Une vision optimiste du monde et de la vie est la condition préalable pour atteindre la normalité, s’adapter aux circonstances et jouir d’une image saine. Être reconnaissant, être capable d’éviter le stress quotidien et les émotions négatives, s’exprimer de manière optimiste, se débarrasser des liens toxiques et avoir la capacité de vivre dans le présent et de profiter des "petits plaisirs de la vie" sont quelques-uns des conseils qui abondent sur le marché contemporain du bonheur.

Cette idée du bonheur a donné naissance à une énorme industrie néolibérale, où les produits de soin concernent à la fois un style de vie à un type de personnalité positive.

Contrairement aux yachts, aux Rolex et aux cocktails avec des diamants, ce bonheur semble à la portée de tous et se vend sous forme de cours, d’applications mobiles, de coaching, de thérapies, d’ateliers et de multiples dérivations vers les industries des loisirs, du divertissement, de la santé et des cosmétiques.

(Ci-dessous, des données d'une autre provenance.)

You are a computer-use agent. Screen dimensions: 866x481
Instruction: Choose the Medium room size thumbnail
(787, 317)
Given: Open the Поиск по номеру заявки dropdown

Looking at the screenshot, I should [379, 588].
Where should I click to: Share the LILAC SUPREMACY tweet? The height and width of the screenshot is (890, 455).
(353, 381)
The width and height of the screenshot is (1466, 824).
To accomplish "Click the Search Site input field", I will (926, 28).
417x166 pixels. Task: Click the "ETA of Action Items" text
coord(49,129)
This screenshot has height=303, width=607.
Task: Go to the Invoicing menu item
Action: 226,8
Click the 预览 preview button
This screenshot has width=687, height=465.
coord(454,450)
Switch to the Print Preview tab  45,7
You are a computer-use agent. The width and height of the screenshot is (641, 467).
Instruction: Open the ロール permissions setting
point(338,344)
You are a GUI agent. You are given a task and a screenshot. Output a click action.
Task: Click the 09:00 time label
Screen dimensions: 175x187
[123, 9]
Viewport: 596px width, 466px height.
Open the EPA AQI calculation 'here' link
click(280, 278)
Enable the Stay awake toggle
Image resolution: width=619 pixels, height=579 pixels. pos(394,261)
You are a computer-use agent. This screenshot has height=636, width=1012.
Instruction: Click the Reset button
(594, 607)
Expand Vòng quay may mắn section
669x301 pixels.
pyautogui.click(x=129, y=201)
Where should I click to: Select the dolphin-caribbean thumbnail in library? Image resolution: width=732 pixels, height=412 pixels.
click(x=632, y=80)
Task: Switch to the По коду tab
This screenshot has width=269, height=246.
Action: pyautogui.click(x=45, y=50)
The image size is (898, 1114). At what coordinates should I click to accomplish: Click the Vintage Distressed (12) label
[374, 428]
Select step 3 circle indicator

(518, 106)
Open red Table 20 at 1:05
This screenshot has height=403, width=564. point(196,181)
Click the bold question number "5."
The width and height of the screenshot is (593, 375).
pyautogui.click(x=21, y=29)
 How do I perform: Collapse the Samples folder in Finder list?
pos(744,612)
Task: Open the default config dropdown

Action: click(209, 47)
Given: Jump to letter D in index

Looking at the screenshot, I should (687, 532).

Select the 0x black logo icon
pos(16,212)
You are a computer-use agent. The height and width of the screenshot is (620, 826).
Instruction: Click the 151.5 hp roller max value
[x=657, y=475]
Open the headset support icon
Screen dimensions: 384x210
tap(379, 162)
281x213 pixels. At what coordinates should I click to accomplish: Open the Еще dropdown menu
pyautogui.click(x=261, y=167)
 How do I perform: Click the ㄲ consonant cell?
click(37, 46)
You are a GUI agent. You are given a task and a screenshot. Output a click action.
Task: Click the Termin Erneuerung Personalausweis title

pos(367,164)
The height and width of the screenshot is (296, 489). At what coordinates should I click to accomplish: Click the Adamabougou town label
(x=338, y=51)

Des promesses pour nous rapprocher de ce bonheur qui, au final, s’avérera tout aussi insaisissable, a mesure que nous laissons argent, temps et attentes sur le chemin.

Le sourire raté

Et pourtant, bien que cela puisse sembler paradoxal, le bombardement permanent de positivité génère une anxiété qui a plus de chances de produire le contraire du bonheur. Car, si la recherche du bonheur est notre entière responsabilité, nous sommes coupables lorsque nous ne parvenons pas à surmonter la souffrance et les difficultés.

Il en résulte des sociétés aux consommations alarmantes d’anxiolytiques, des dépressions et de l’isolement : le "côté obscur" du bonheur radieux, où les sourires en selfie et les messages positifs se propagent dans les circuits narcissiques des réseaux sociaux. Comment expliquer autrement que, ces dernières décennies, plus la psychologie positive s’est développée, deux tiers des antidépresseurs produits dans le monde sont consommés aux États-Unis ? Ou que dans certains pays, comme le Japon, des ministères de la solitude ont été crées ?

C’est que la répression des émotions considérées comme "négatives" n’aboutit qu’à la privatisation de la douleur et à la banalisation de la souffrance. Comment se fait-il que nous ne soyons pas capables de faire face à ces circonstances qui nous angoissent, alors que tous les messages sociaux rappellent que le bonheur ne dépend que de nous-mêmes ? Pourquoi n’ai-je pas la volonté nécessaire pour le surmonter " tout seul" ?

Le bonheur comme idéologie

Mais en plus, l’obligation du bonheur nous pousse à mettre nos sentiments, notre développement personnel, nos besoins émotionnels au centre de nos préoccupations, avec une présence exorbitante et exclusive. En plaçant l’objectif du bien-être individuel avant tout, l’échec, la frustration, les émotions négatives ne sont pas tolérés. Ce qui se développe, c’est plutôt l’association du bien-être à l’hédonisme égoïste et une intolérance marquée à la frustration, qui, à certaines doses, est une émotion inévitable dans l’expérience de vie humaine.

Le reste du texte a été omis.